C'est alors que survint
un nouvel orage. La fée disparut et Jauke se précipita
dans le bois le plus proche pour se
mettre un peu à l'abri. Mais alors que l'on était en plein
été, les arbres du bois étaient tous dénués
de leurs feuilles et il y faisait grand froid. Soudain, de petites fleurs
de givre naquirent en grand nombre sur les tiges des arbres comme des
bourgeons de cristal, puis des fils s'y croisèrent dans tous
les sens si bien que la forêt ressembla bientôt à
une grand toile d'araignée, formant de magnifiques dessins. Le
spectacle était si beau que Jauke décida de reproduire
ce décor avec les fils de sa quenouille et en quelques minutes,
naquit de ses mains agiles un superbe ouvrage.
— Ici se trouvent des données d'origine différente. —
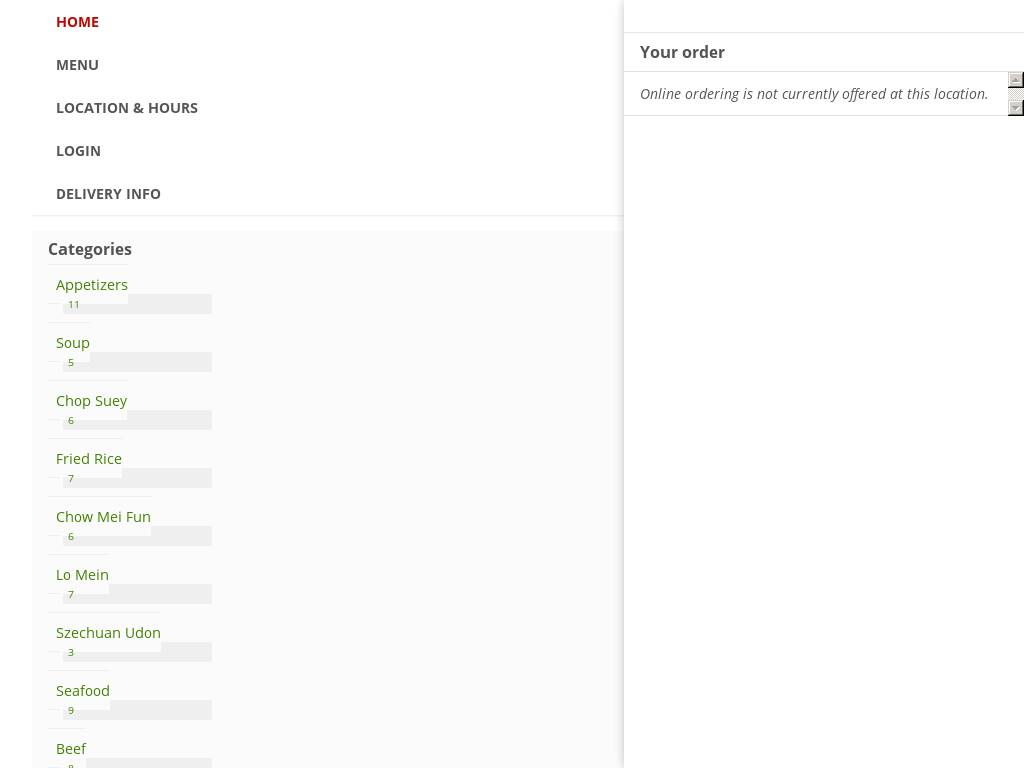This screenshot has width=1024, height=768.
Task: Go to the HOME page
Action: (x=77, y=22)
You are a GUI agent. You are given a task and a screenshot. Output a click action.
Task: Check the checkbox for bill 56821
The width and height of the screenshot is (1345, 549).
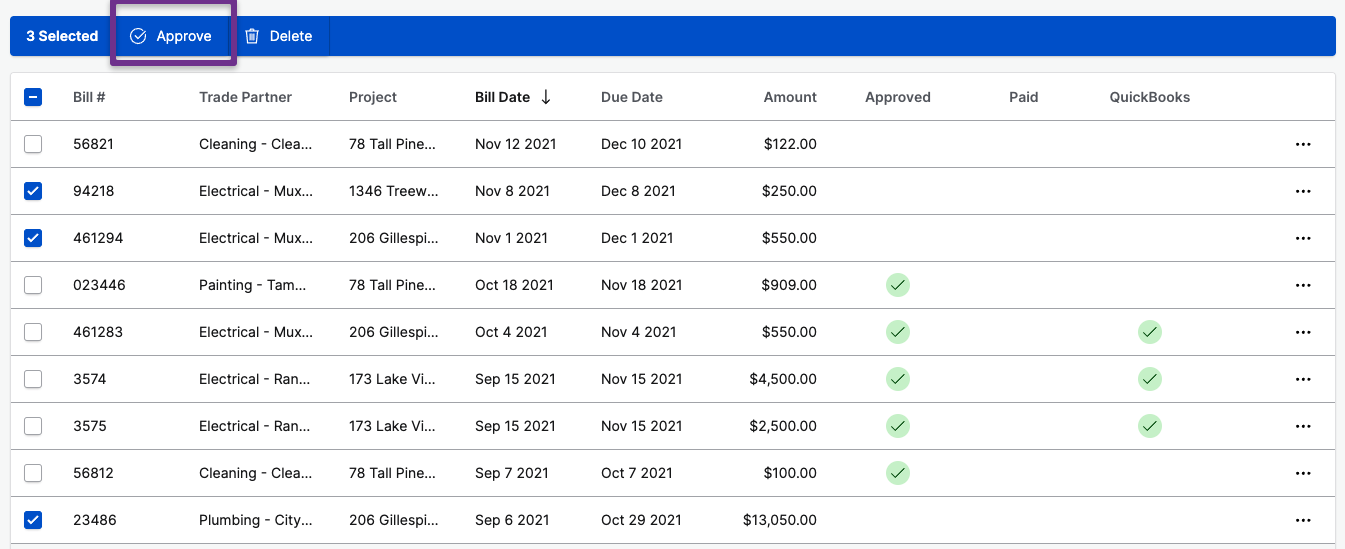[33, 144]
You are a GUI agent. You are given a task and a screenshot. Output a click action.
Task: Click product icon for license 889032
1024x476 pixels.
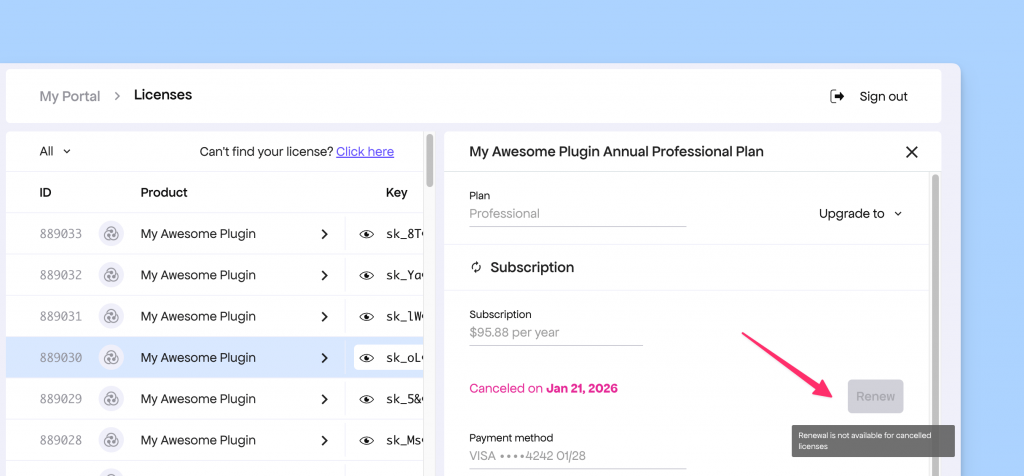(111, 275)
La fée se présenta de nouveau à
Jauke toujours admirative devant son travail et lui demanda de ce présenter
au couvent tout proche et de montrer son travail aux soeurs. Jauke s'y
présenta et montra son ouvrage. Aussitôt, les soeurs le
recopièrent et l'améliorèrent. Ce fût le
"point de cloître" et le "point monastique".
Puis
la fée lui dit de nouveau, d'aller voir la Dame du château
et de lui montrer également son ouvrage. Jauke se présenta
devant la châtelaine qui émerveillée par le travail
se mit aussitôt à travailler le lin et à confectionner
de nouveaux dessins. Ce fût le "point à l'aiguille"
et le "doux filet".
La fée lui dit alors de se rendre au palais
et de montrer son ouvrage aux Seigneurs et aux Dames. Quant ceux-ci
virent le travail de Jauke, ils le confièrent aussitôt
à leurs artisans afin de le parfaire. Ce fût le "point
de Malines", la "guipure" et la "dentelle aux fuseaux".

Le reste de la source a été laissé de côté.